O estudo, apresentado no National Institute of Environmental Health Science, será publicado no volume de maio do periódico científico Environmental Health Perspectives. "Fizemos essas medições no período agudo de um ano. Imagine depois de 30, 40 anos expostos a isso, o impacto é bem maior, porque esses poluentes têm efeito sistêmico", complementa.
De acordo com uma lei estadual publicada em 2003, até o ano de 2031 a colheita não deverá mais ser feita utilizando-se de queimadas. Gradualmente, os usineiros deverão aumentar a porcentagem da área colhida por máquinas.
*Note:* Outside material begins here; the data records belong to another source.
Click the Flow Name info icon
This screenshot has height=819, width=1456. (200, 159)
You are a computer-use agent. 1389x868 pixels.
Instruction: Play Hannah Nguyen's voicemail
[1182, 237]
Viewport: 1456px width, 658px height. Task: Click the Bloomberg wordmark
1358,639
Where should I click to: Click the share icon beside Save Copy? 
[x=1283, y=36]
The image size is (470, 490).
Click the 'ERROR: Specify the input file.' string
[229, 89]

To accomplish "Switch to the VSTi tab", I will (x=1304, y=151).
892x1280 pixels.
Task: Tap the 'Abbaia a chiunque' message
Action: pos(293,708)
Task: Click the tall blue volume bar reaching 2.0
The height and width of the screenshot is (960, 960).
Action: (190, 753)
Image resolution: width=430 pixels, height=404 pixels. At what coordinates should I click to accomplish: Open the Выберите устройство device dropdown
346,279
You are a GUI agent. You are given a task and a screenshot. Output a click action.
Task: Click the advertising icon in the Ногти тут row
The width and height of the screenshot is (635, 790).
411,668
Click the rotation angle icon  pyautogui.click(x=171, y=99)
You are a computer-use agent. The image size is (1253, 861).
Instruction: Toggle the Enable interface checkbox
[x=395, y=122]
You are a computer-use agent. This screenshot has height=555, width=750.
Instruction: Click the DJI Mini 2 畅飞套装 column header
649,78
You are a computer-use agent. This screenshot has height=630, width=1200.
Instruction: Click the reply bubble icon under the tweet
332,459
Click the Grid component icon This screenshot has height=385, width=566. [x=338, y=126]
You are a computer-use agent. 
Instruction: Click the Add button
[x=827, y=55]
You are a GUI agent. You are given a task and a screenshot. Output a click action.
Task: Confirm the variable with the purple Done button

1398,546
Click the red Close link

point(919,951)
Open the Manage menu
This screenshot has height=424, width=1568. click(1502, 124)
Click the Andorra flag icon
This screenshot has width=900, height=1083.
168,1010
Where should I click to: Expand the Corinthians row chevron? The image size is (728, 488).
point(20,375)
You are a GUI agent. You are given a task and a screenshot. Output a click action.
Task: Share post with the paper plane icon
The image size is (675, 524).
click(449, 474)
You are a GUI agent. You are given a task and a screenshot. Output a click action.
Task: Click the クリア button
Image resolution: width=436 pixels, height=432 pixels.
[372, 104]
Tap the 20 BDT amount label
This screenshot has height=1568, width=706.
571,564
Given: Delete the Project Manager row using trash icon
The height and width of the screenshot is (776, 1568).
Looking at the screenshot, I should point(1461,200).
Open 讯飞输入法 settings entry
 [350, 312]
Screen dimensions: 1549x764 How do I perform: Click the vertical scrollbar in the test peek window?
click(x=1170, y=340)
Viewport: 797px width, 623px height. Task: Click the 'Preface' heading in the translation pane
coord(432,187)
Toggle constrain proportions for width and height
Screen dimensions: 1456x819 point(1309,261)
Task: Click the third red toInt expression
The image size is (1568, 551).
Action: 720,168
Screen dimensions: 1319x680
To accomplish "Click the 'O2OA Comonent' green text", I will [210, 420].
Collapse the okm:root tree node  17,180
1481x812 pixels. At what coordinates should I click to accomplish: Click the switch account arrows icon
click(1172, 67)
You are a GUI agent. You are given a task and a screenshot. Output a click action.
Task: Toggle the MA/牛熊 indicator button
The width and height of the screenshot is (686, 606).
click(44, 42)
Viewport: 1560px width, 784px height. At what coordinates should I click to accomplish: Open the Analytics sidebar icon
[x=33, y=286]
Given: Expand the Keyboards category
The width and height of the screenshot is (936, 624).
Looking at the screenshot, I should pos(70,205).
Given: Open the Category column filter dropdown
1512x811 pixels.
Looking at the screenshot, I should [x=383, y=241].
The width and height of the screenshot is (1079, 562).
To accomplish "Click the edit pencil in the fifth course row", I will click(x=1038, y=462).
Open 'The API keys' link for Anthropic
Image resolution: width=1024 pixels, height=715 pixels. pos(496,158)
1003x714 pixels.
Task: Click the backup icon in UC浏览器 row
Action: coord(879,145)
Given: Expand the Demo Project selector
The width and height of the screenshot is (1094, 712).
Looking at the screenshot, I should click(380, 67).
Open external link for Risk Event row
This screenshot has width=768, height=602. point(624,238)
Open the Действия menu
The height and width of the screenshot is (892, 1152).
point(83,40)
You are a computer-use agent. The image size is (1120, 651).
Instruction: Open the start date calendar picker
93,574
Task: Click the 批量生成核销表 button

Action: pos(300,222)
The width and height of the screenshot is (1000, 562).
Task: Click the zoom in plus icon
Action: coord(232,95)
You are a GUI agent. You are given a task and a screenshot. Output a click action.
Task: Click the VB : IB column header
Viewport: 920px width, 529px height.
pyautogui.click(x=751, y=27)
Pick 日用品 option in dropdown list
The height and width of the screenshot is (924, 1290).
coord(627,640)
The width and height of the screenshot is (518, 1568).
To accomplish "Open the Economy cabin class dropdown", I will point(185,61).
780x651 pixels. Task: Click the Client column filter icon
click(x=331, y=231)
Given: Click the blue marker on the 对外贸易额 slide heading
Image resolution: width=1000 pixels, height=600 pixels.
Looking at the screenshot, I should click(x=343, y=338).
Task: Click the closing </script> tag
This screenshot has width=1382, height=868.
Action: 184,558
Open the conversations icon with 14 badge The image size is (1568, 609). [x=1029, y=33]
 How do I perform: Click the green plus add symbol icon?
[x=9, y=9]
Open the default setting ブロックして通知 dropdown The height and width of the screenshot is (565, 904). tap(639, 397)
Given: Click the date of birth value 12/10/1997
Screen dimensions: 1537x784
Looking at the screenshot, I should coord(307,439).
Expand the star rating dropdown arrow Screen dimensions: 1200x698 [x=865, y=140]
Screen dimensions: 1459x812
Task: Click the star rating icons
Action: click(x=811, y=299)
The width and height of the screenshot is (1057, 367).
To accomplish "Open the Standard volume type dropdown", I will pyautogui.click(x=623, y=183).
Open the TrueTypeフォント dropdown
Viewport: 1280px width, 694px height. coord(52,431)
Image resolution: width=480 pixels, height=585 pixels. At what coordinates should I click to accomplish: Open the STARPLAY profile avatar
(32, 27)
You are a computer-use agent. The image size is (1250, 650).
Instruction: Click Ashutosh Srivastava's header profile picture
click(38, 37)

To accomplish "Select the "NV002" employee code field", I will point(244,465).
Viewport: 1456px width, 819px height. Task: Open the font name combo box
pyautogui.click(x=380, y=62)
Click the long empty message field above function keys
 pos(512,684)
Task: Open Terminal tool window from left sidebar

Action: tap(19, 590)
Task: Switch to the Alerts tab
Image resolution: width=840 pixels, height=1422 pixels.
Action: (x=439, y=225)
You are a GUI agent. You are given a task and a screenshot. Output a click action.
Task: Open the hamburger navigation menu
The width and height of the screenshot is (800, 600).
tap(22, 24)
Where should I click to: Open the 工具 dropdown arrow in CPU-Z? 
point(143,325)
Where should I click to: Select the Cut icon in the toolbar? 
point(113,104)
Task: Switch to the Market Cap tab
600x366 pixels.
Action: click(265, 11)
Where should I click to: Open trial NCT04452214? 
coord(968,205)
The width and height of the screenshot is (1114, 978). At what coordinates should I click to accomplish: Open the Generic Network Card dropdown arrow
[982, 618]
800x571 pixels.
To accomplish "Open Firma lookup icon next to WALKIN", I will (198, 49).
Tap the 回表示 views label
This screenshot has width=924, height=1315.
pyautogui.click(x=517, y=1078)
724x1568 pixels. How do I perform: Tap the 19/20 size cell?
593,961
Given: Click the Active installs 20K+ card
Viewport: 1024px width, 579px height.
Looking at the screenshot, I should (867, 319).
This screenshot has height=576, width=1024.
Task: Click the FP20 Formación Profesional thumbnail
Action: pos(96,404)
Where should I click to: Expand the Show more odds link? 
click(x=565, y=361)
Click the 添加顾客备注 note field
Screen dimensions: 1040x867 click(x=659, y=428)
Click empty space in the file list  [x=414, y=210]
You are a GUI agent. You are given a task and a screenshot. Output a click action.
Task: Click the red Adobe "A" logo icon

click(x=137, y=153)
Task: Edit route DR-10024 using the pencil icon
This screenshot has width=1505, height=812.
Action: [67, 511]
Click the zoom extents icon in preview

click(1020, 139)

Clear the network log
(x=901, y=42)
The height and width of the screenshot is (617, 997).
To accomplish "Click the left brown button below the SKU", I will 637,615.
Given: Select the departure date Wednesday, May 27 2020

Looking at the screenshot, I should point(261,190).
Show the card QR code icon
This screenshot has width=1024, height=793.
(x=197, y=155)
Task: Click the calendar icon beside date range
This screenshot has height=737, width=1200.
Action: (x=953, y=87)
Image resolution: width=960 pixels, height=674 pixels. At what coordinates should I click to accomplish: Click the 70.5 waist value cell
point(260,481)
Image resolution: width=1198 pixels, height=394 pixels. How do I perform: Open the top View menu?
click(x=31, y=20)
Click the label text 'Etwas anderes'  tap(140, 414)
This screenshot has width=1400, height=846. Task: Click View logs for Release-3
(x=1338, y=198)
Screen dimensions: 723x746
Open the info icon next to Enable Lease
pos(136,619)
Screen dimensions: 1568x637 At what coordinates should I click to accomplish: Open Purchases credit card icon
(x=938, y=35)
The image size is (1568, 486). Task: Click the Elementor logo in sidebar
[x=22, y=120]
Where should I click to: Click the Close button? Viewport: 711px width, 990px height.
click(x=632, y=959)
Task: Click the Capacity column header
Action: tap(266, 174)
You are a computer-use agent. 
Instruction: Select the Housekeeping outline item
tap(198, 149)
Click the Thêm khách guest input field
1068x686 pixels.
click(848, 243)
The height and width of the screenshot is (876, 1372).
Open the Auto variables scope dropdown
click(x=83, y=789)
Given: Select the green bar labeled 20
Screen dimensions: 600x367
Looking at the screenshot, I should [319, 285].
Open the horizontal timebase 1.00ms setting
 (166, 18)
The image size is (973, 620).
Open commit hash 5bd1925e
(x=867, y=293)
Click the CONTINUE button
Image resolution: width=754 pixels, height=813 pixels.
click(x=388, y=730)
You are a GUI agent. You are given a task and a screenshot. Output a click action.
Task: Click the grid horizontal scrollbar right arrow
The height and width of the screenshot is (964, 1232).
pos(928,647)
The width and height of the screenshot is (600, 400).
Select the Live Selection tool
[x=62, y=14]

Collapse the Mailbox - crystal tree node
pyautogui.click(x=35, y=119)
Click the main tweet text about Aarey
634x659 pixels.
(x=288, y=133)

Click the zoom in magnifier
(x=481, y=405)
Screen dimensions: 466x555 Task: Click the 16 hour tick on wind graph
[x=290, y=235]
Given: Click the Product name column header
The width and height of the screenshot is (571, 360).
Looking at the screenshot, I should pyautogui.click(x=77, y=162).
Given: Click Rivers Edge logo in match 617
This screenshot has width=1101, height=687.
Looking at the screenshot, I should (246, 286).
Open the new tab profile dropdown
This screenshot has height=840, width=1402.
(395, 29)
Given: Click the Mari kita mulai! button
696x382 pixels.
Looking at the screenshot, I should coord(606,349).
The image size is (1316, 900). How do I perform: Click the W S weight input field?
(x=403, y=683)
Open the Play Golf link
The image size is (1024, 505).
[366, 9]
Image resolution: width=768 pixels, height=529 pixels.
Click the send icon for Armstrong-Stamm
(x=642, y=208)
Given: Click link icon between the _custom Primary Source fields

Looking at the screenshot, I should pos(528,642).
Substâncias tóxicas são absorvidas por cortadores
Estudo realizado no laboratório de Mutagênese e Epidemiologia Molecular na Unesp de São José do Rio Preto pela bióloga Rosa Maria do Vale Bosso encontrou compostos carcinogênicos na urina dos cortadores de cana. O objetivo da pesquisadora foi estudar a presença de substâncias chamadas hidrocarbonetos policíclicos aromáticos, que podem interferir no DNA das células, provocando mutações.
Num período de dois anos, ela acompanhou dois grupos distintos: 41 cortadores de cana de Catanduva e moradores da zona urbana de São José do Rio Preto. Todos eram não fumantes, para não correr o risco de haver interferências nas substâncias, já que a fumaça do cigarro também contém produtos cancerígenos.
"Em relação aos ensaios de mutagenicidade, concluímos que os cortadores de cana no período da safra apresentaram urina altamente tóxica. Essa alta toxicidade pode sugerir efeitos prejudiciais para o ser humano", explica.
Isso quer dizer que foram encontradas na urina deles substâncias que provocaram modificações no DNA de bactérias usadas para o teste, que podem causar o mesmo efeito no homem. Além disso, na época da safra, os compostos apareceram em quantidade nove vezes mais alta na urina dos cortadores. "O estudo alerta sobre o perigo das queimadas dos canaviais para a saúde da população, e mostra a necessidade de mais estudos e mais atenção para essa questão", conclui.